St. Paulis Sportdirektor Helmut Schulte bereitet das aber keine Sorgen: "Unser Weg wird uns zum Erfolg führen", verkündete der 52-Jährige im "kicker".

1860-Coach Ewald Lienen weiß zwar, dass die Hamburger mit "vielen Toren und Leidenschaft" nicht ohne Grund auf dem dritten Tabellenplatz stehen, aber im Moment eben auch "mit der rechten Schulter an der Wand".

Personell stehen bei Lienens Team Fragezeichen vor den Einsätzen von Benny Lauth, Mathieu Beda und Torben Hoffmann.

Paderborn mit Selbstvertrauen

Im zweiten Topspiel am Sonntag empfängt der FC Augsburg den SC Paderborn.

Augsburg wurde in der Rückrunde vom Jäger zum Gejagten und liegt derzeit mit 47 Punkten auf dem zweiten Tabellenplatz.

Paderborn befindet sich auf dem siebten Platz mit zehn Punkten Rückstand zwar deutlich hinter dem Team von Jos Luhukay, hat nach zuletzt drei Siegen in Folge aber Selbstvertrauen.

"Augsburg ist die schwierigste Aufgabe"

"Das Spiel in Augsburg ist die schwierigste Aufgabe, die es im Moment in der Zweiten Liga gibt", sagte SC-Trainer Andre Schubert.

Damit spielt er vor allem auf Augsburgs Torjäger Michael Thurk an, der mit 20 Treffern die Torschützenliste einsam anführt.

Schubert kann allerdings aus dem vollen schöpfen: "Es ist kein Spieler gesetzt. Jeder muss sich immer neu beweisen", so der 38-Jährige.

Sport1.de hat die Fakten zum 25. Spieltag:

Sonntag, 13.30 Uhr

Union Berlin - MSV Duisburg:

Union hat von den letzten sechs Auftritten nur einen gewonnen.

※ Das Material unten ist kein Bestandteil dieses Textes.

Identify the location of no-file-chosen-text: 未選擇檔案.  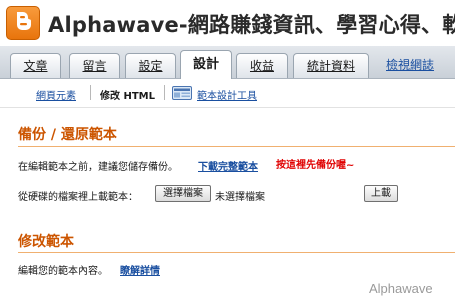
(240, 198).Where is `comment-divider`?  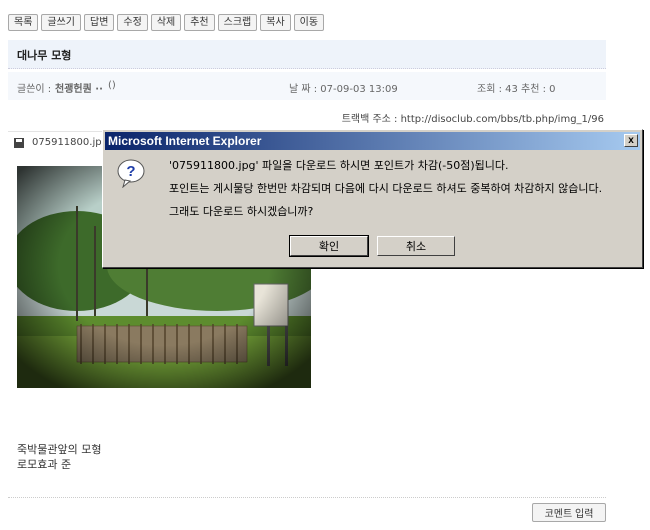
comment-divider is located at coordinates (307, 498).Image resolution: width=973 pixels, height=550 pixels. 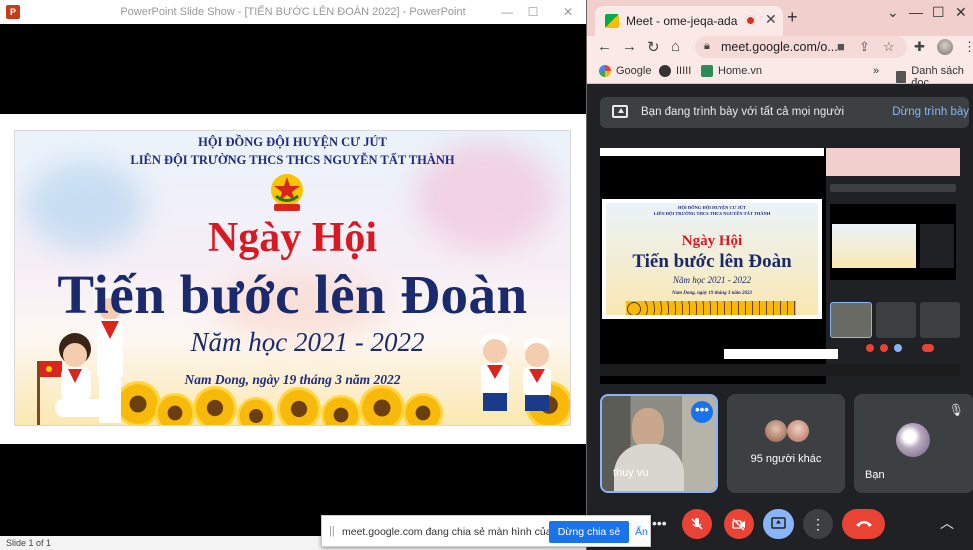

Zuhause sind die Berliner seit fünf Begegnungen ungeschlagen.

Duisburg, das im Jahr 2010 erst einen "Dreier" einfuhr, hat auswärts mehr Punkte geholt (22) als im heimischen Stadion (17).

Hinspiel: 1:3

1860 München - FC St. Pauli:

Die Sechziger haben drei ihrer jüngsten vier Heimspiele gewonnen.

Gegen St. Pauli haben die Münchner eine weiße Heimspiel-Weste: In acht Pflichtspielen gab es acht Siege.

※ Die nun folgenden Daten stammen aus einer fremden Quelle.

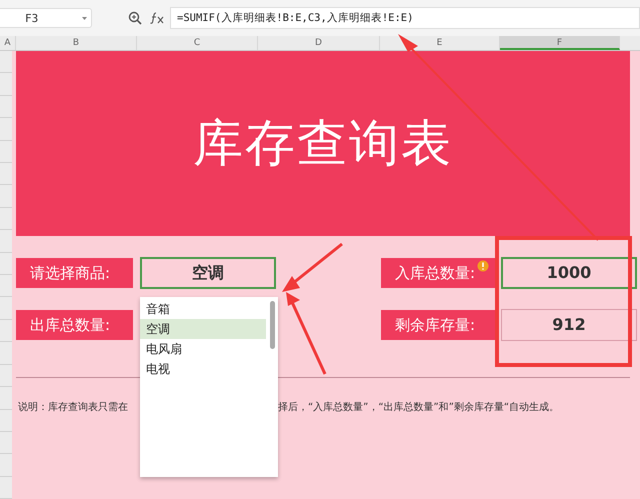 Image resolution: width=640 pixels, height=499 pixels. I want to click on sheet-title: 库存查询表, so click(323, 144).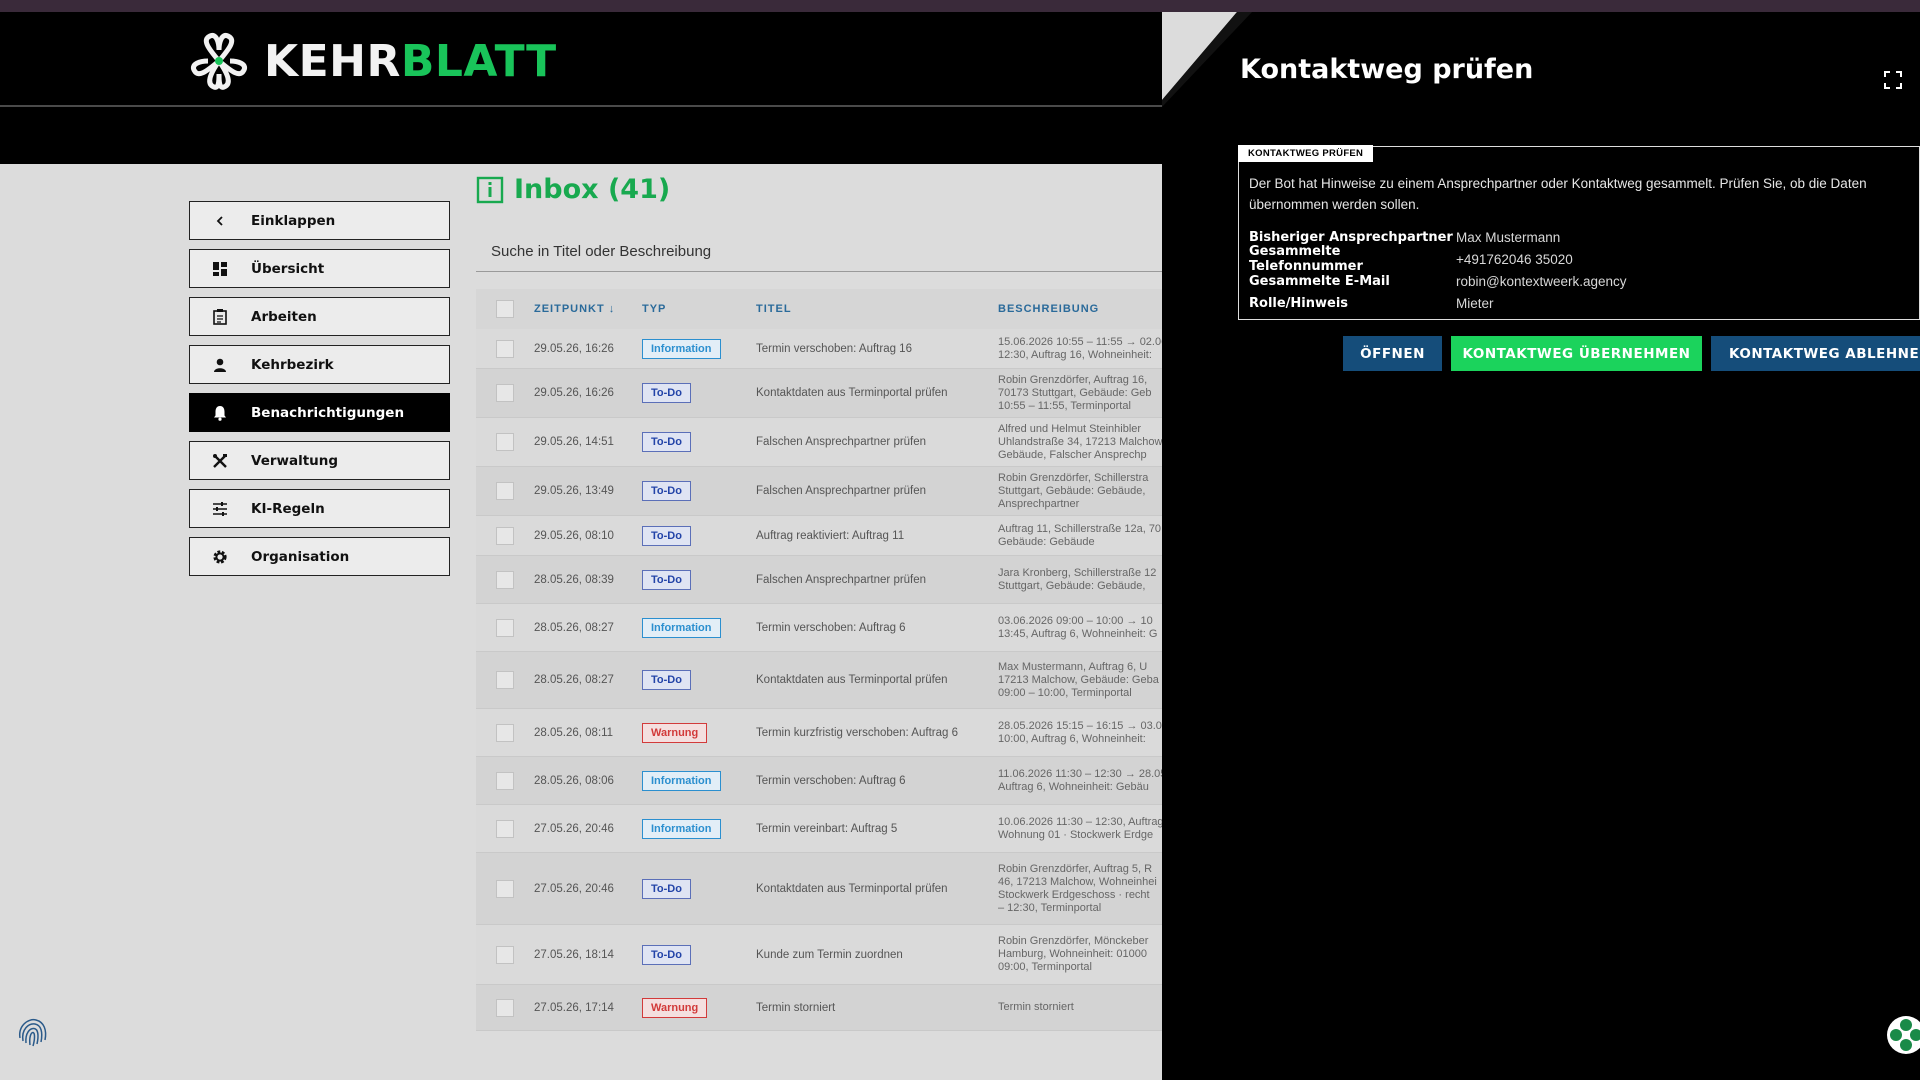 This screenshot has height=1080, width=1920. Describe the element at coordinates (505, 309) in the screenshot. I see `select-all-checkbox` at that location.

St. Pauli holte in den vergangenen drei Spielen nur einen Zähler und blieb dabei ohne eigenen Treffer.

Hinspiel: 1:3

FC Augsburg - SC Paderborn:

Die Augsburger haben acht ihrer letzten neun Pflichtspiele gewonnen und blieben dabei zuletzt fünfmal ohne Gegentor.

Paderborn feierte zuletzt drei Siege in Serie und erzielte dabei jeweils mindestens zwei Treffer.

In bislang fünf Zweitliga-Partien gegen Augsburg blieben die Paderborner ungeschlagen.

Hinspiel: 2:2

Montag, 20.15 Uhr

Arminia Bielefeld - Karlsruher SC:

Bielefeld hat drei seiner letzten vier Spiele gewonnen.

In ihren bislang elf Saison-Heimspielen blieben die Arminen nur einmal beim 0:1 gegen 1860 München am 13. Spieltag ohne eigenen Treffer.

Der KSC hat von seinen bislang sieben Rückrunden-Auftritten sechs verloren und kassierte dabei jeweils mindestens zwei Gegentore.